TASK BRIEF
The data must be given again exactly as written, with all images omitted.

============

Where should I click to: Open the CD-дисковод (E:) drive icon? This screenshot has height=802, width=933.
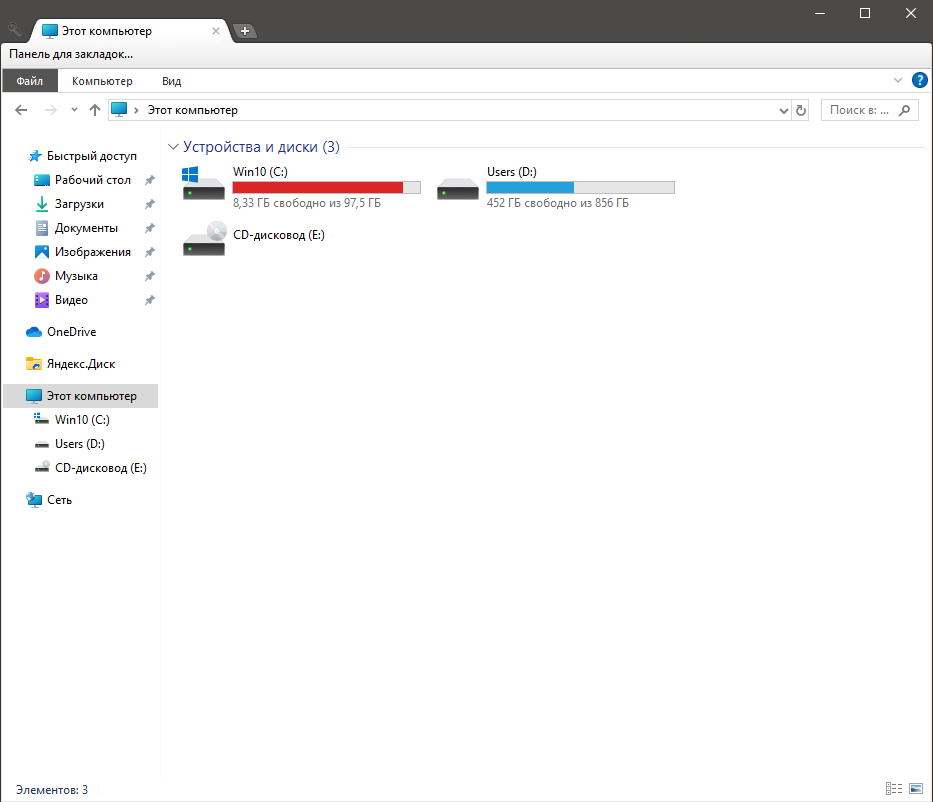(203, 238)
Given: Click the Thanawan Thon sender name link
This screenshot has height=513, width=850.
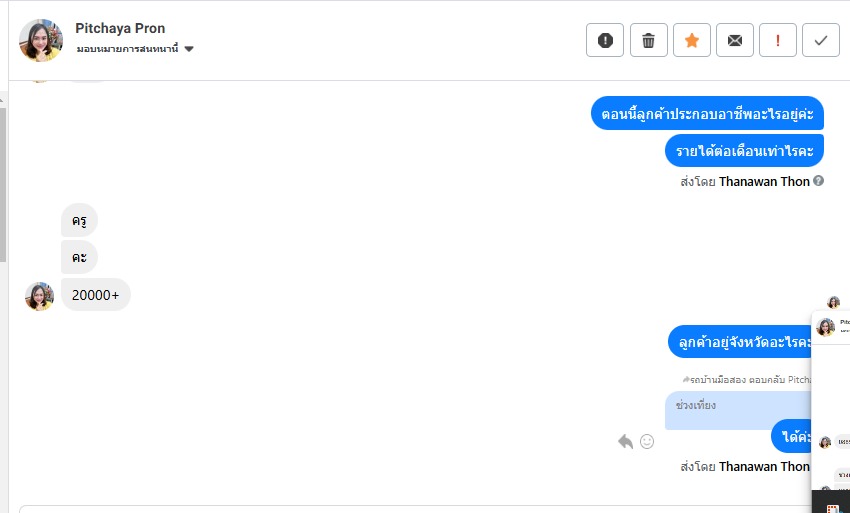Looking at the screenshot, I should click(x=765, y=182).
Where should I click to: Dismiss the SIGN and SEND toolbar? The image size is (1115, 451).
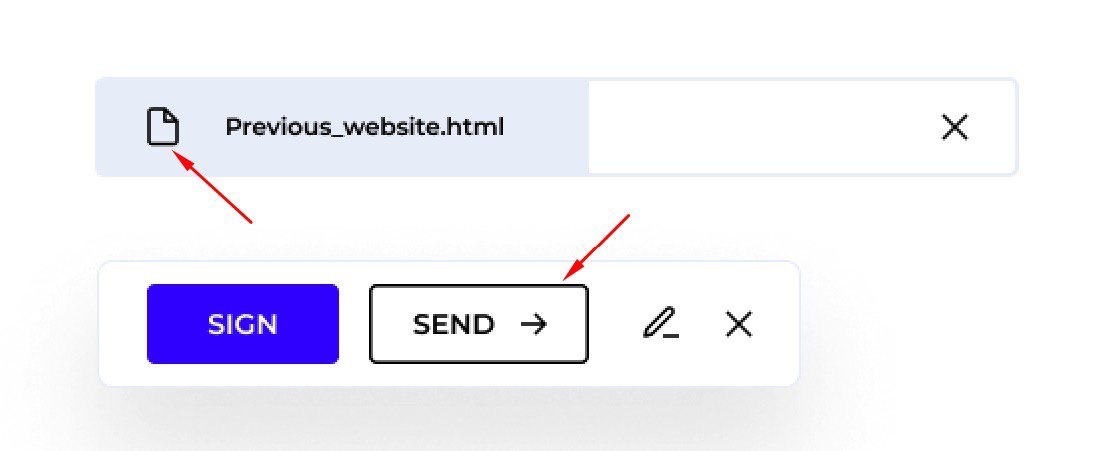tap(739, 324)
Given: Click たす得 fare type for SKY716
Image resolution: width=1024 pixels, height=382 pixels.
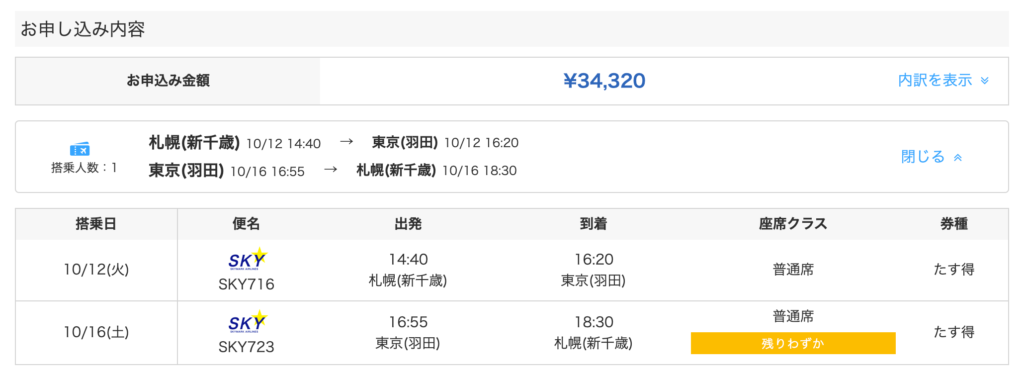Looking at the screenshot, I should [953, 269].
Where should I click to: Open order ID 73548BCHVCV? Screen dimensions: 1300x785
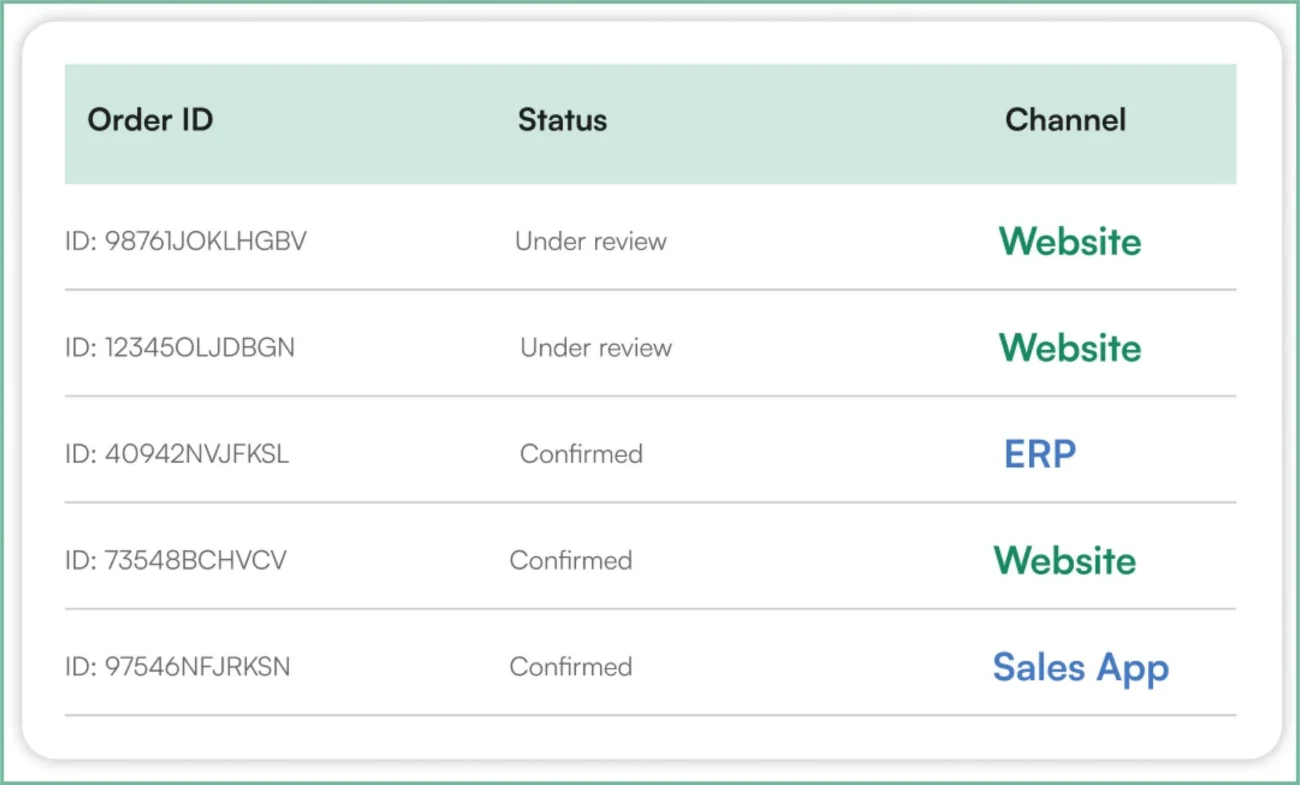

============

REPLY TO THE EXERCISE
Where should I click to: Open the CD-дисковод (E:) drive icon? This screenshot has height=802, width=933.
(203, 238)
Given: Click the Thanawan Thon sender name link
This screenshot has height=513, width=850.
Looking at the screenshot, I should click(x=765, y=182).
Where should I click to: Dismiss the SIGN and SEND toolbar? The image size is (1115, 451).
tap(739, 324)
Given: Click たす得 fare type for SKY716
Image resolution: width=1024 pixels, height=382 pixels.
Looking at the screenshot, I should [953, 269].
Where should I click to: Open order ID 73548BCHVCV? Screen dimensions: 1300x785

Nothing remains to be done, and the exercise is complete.